As students we could easily be bussed out to inspect the likes of Housesteads, Vindolanda and Chesters and the Vallum was clearly observable to the south of the school in a farmer’s field. On one memorable occasion we were unexpectedly marched out of the classroom and up the old A69 into Throckley to view Milecastle 10 which had just be unearthed the previous day as the result of the laying of a new gas main. Sockett was close to archaeological ecstasy as he explained to us that it was possible that no one had seen these ruins for several hundred years. Alas, if memory serves me correctly, we failed to be suitably impressed.
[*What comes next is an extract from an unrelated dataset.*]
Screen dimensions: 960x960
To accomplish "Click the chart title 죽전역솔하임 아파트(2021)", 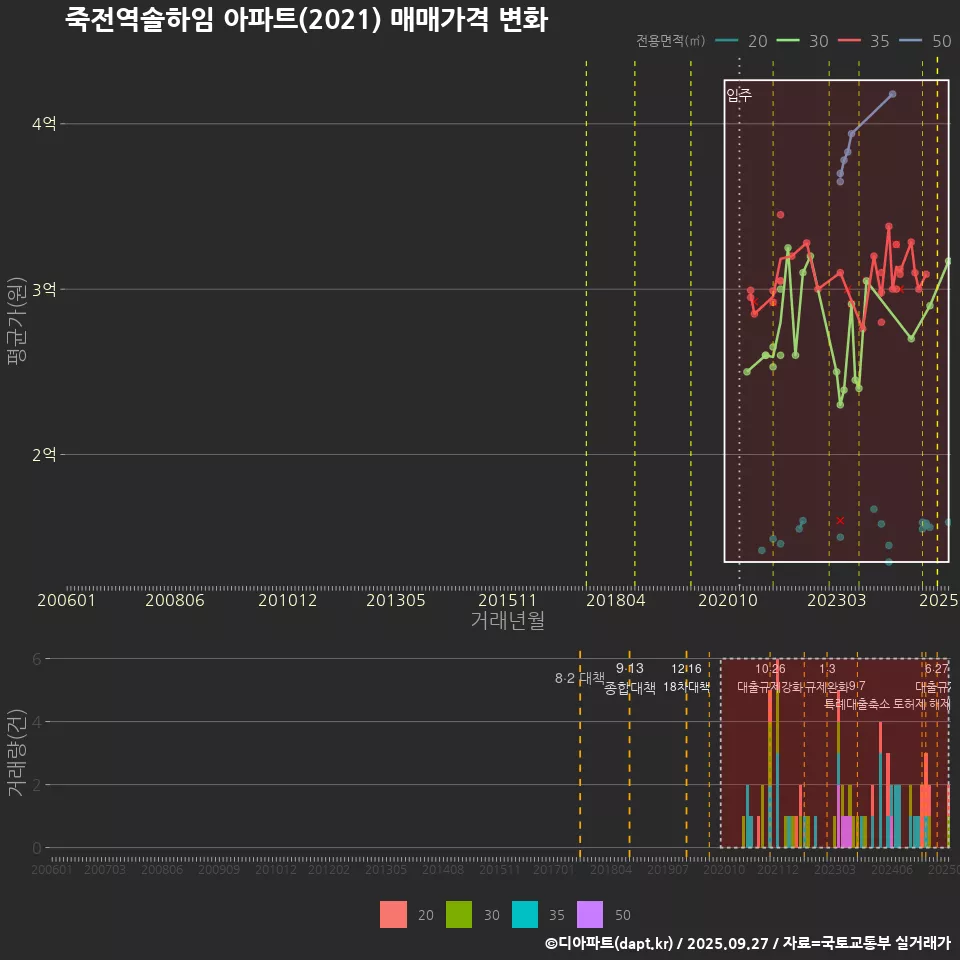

For me, and for many, one of the greatest achievements of the European Union (EU) has been the opening up of Europe to free movement. We have freedom to visit, work, study and live in 27 other countries of the EU. Almost 2 million UK passport holders reside across the EU, with almost one million living, mainly retired, in Spain.
The fast approaching EU referendum will put this wonderful benefit in jeopardy. A victory for the leave campaign would immediately change the nature of the border between Northern Ireland and the Republic of Ireland. How else do you give any meaning to the mantra ‘Give us back control of our borders’ unless you build a wall or a fence? Eurosceptics should be reminded that even at the height of The Troubles there was no fence or wall, do we really want one now?
Former Foreign Secretary William Hague was right to warn recently that if the UK were to leave the EU it would lead inextricably to Scotland voting to leave the UK, resulting in the break up of the Union.
With England outside of the EU and Scotland still a member the nature of the border will inevitably change and the remorseless logic of the eurosceptic argument leads us to the inevitable construction of a hard border. How else would you stop those pesky eastern Europeans travelling across the EU to Scotland and then simply walking over the border at Berwick or Norham or Cornhill-on-Tweed or Carter Bar?
Or they could take a scenic walking route up say from Jedburgh crossing the border high up in the Cheviots or via Kielder Forest. The Pennine Way would be another option. Alternatively they could swim or wade across the River Tweed.
Maybe it hasn’t occurred to southern Tory MPs that advocating EU withdrawal could well lead to a modern day version of Hadrian’s Wall being erected here in the North East and Cumbria but surely to goodness Anne-Marie Trevelyan the Conservative MP for Berwick-upon-Tweed must have thought it through? Why then is she advocating EU withdrawal given it could well result in a fence being erected across the northern end of her constituency along with border posts and passport checking facilities on all the roads etc.
So the questions I’d like to put to Anne-Marie Trevelyan and all those in Northumberland who advocate a UK withdrawal from the EU are as follows.
Should England and Scotland be divided by a wall or a fence? Would it be floodlit at night? Would there be a ditch and a Vallum incorporated? How much will it cost? Who should it be named after? On the last question, I’d have thought the Prime Minister at the time of its construction would be most fitting, which could put the Tories leading classists in pole position; AD 128 Hadrian’s Wall, AD 2020 Boris’s Wall?